* Exercise objective
Reproduce the listing word for word, from its first line through the line that contains "center [348, 246].".

* Input data
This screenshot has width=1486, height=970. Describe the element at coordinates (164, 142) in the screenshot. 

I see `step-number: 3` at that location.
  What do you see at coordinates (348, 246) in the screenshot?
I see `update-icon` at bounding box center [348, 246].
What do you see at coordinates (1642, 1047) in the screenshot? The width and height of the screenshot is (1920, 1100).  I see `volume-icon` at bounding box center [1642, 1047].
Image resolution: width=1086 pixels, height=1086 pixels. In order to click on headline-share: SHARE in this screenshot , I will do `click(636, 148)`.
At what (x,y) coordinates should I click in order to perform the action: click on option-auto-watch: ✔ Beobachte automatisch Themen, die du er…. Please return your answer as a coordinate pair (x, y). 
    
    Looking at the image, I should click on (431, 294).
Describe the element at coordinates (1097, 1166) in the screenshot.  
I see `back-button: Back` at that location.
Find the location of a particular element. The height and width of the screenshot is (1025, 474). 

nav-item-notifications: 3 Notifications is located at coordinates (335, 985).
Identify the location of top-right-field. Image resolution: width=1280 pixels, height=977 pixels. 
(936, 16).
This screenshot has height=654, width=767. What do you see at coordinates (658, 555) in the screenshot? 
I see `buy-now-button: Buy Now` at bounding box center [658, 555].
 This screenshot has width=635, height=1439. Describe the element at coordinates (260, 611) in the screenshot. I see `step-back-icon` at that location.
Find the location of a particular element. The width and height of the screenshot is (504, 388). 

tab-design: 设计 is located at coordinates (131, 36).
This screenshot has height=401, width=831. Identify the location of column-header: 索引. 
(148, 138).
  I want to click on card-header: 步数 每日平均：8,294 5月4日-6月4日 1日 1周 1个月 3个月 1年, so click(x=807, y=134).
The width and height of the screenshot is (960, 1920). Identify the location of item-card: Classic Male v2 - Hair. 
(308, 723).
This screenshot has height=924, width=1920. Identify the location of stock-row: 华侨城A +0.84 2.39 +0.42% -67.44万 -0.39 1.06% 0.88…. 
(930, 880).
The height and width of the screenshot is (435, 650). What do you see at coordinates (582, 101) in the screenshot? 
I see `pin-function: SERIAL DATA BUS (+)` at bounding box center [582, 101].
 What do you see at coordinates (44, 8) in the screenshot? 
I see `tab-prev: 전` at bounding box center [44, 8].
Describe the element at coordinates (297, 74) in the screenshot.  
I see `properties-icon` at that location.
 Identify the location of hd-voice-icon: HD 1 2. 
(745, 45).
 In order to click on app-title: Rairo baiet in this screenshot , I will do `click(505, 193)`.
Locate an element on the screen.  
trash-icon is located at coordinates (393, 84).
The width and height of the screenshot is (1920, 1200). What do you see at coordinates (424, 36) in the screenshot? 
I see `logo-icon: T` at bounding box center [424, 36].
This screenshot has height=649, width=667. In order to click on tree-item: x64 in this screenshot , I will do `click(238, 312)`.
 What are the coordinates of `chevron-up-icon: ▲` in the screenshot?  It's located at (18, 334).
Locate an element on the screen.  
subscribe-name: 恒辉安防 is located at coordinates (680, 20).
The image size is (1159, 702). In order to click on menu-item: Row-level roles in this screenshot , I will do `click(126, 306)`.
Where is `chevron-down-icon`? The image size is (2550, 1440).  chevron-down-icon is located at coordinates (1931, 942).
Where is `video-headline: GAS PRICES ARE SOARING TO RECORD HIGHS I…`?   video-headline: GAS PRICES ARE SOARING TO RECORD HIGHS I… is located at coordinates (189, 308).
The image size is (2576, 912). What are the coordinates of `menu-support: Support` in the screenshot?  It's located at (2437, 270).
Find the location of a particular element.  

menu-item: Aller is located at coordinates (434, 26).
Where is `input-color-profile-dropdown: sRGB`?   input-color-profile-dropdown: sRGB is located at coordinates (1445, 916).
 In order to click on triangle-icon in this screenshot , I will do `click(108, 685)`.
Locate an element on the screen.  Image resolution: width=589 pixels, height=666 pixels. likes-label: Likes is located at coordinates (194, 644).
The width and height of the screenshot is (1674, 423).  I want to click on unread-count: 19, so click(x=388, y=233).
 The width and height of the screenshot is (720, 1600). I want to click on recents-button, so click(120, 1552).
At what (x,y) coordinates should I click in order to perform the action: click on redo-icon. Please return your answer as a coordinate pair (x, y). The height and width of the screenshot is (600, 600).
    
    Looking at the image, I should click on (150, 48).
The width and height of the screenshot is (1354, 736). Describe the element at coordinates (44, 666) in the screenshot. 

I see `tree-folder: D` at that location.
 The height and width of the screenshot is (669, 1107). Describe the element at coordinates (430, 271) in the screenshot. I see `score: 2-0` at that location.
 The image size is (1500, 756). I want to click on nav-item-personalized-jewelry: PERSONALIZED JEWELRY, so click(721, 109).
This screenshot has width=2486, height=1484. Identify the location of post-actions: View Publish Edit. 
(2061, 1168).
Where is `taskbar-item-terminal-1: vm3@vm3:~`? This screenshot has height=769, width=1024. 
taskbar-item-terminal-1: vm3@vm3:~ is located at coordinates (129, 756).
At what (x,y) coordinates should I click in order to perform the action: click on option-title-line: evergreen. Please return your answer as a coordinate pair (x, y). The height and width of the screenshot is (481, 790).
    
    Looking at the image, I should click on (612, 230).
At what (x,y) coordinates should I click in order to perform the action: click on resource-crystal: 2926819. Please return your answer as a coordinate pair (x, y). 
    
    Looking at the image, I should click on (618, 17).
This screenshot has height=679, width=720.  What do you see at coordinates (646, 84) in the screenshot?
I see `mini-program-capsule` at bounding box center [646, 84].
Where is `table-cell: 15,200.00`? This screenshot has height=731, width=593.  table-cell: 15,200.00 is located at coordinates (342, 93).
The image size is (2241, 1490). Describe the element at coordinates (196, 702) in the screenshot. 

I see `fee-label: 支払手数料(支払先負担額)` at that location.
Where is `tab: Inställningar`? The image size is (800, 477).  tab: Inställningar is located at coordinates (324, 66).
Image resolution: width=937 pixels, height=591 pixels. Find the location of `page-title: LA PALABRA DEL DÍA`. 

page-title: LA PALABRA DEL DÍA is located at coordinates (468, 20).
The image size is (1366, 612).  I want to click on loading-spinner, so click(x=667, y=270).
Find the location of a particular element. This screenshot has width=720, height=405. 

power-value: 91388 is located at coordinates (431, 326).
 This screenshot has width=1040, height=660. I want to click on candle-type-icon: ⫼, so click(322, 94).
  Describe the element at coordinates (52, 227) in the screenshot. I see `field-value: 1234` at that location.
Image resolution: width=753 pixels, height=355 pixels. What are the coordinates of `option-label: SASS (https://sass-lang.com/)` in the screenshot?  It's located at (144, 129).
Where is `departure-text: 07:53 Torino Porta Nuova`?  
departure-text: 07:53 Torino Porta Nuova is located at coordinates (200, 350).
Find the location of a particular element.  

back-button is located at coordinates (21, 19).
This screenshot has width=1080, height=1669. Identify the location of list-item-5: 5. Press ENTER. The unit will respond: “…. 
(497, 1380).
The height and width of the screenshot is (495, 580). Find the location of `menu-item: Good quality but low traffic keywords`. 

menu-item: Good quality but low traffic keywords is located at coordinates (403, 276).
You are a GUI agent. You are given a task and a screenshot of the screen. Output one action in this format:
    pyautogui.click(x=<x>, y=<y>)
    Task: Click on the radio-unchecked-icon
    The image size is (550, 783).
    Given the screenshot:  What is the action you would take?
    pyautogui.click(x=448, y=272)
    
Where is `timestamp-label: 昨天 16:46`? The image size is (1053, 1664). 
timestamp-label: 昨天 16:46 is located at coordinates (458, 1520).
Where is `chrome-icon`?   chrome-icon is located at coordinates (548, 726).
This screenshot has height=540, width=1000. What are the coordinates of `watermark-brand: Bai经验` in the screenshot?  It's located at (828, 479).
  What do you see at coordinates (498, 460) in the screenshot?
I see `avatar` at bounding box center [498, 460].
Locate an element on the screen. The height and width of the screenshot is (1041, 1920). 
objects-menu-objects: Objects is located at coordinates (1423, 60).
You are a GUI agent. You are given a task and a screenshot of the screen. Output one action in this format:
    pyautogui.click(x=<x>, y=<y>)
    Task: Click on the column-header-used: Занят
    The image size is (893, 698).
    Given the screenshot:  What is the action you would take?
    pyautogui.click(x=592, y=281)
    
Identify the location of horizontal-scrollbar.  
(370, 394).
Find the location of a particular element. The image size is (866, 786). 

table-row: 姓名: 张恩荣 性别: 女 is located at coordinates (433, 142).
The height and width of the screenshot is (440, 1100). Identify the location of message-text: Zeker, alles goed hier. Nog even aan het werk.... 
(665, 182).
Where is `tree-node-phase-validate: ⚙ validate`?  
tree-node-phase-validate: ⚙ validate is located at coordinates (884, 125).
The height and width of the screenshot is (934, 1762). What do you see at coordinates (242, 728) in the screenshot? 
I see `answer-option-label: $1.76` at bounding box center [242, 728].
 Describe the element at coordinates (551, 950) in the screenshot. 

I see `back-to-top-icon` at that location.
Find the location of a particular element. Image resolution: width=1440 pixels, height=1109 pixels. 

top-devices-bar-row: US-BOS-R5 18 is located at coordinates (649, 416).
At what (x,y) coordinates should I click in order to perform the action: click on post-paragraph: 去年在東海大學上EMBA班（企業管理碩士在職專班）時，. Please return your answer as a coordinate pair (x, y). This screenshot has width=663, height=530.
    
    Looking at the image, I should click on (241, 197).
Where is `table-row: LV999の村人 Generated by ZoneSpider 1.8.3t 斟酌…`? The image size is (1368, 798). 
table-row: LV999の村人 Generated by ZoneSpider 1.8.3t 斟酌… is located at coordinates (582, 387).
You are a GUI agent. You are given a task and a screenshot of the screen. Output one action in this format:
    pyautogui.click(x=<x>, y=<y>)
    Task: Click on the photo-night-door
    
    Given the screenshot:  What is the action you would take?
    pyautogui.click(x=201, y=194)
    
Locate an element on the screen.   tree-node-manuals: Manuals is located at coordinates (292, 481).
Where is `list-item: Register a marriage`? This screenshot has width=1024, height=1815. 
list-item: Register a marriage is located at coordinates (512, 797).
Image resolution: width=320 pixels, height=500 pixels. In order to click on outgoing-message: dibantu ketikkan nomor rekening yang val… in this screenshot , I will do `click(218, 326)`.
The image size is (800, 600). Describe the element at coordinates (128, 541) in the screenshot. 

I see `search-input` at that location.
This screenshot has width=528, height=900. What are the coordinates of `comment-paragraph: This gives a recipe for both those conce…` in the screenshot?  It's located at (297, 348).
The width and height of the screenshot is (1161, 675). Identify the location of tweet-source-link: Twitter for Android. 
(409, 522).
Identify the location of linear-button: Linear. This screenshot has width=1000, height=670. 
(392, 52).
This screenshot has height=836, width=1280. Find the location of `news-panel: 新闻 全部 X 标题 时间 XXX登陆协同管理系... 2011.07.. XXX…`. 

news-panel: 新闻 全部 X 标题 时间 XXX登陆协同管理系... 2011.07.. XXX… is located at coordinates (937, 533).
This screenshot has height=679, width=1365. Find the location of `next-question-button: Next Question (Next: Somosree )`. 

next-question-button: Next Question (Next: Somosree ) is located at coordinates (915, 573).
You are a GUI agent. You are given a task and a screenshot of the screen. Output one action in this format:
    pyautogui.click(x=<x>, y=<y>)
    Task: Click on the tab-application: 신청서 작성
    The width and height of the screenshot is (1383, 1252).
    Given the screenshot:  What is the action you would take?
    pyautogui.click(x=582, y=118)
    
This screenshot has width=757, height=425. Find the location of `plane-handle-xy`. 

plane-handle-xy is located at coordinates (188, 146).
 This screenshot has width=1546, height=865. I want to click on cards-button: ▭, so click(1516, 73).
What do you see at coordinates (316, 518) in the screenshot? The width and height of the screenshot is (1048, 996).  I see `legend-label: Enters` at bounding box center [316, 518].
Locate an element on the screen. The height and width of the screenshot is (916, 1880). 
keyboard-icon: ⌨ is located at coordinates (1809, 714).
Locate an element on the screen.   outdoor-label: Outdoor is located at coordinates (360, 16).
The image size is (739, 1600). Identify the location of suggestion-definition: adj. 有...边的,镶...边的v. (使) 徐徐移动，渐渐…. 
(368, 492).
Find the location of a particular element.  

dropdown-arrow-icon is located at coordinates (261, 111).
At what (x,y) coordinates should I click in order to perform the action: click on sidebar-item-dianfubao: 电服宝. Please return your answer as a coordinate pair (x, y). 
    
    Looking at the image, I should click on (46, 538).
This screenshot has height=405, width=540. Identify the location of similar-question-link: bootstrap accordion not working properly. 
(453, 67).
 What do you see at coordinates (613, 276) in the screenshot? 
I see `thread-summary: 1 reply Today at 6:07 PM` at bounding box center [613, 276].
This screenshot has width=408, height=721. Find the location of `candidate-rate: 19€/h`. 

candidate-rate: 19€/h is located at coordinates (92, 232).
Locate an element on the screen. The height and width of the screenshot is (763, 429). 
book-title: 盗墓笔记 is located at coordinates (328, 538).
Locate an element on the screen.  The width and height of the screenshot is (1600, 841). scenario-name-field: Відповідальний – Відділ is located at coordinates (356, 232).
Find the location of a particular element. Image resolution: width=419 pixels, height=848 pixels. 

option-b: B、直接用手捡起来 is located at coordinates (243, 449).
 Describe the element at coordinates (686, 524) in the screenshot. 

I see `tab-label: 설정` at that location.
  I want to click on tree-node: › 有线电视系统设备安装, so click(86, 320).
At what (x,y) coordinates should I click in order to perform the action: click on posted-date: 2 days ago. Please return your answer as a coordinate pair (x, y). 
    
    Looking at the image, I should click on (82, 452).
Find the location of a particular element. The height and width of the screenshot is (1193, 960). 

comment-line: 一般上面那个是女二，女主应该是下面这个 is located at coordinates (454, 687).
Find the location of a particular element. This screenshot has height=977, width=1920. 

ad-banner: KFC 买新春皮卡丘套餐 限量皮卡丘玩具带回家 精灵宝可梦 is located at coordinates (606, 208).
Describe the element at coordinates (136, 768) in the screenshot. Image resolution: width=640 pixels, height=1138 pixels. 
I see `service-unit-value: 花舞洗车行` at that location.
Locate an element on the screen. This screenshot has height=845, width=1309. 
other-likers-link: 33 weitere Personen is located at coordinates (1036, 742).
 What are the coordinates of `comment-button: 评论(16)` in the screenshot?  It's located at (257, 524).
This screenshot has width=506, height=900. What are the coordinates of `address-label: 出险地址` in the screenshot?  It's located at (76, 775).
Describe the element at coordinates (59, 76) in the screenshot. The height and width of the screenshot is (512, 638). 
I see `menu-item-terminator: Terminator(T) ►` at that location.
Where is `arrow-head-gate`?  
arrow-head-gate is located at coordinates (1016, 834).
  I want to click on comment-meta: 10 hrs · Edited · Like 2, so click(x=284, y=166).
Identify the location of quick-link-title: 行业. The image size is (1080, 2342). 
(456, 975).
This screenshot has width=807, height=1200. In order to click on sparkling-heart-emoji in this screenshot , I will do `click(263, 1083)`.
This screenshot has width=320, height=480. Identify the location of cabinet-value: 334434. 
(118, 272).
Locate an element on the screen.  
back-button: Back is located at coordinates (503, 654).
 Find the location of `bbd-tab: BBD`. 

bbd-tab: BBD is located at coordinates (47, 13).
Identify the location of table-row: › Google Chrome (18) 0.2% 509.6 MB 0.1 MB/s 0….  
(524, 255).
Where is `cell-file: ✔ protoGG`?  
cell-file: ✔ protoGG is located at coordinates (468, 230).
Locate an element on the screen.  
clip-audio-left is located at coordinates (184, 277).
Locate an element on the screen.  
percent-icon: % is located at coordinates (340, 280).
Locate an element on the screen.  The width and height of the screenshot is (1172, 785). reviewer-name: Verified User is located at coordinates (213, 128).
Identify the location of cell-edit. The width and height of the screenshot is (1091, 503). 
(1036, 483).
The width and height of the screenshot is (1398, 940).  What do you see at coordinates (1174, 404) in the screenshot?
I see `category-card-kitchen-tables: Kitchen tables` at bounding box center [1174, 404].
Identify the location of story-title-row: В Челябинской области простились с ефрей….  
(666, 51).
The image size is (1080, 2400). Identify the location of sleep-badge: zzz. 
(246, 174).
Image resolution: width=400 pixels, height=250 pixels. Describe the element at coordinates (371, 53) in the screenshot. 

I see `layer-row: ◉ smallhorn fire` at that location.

* Solution to this task
This screenshot has width=1486, height=970. Describe the element at coordinates (164, 142) in the screenshot. 

I see `step-number: 3` at that location.
  What do you see at coordinates (348, 246) in the screenshot?
I see `update-icon` at bounding box center [348, 246].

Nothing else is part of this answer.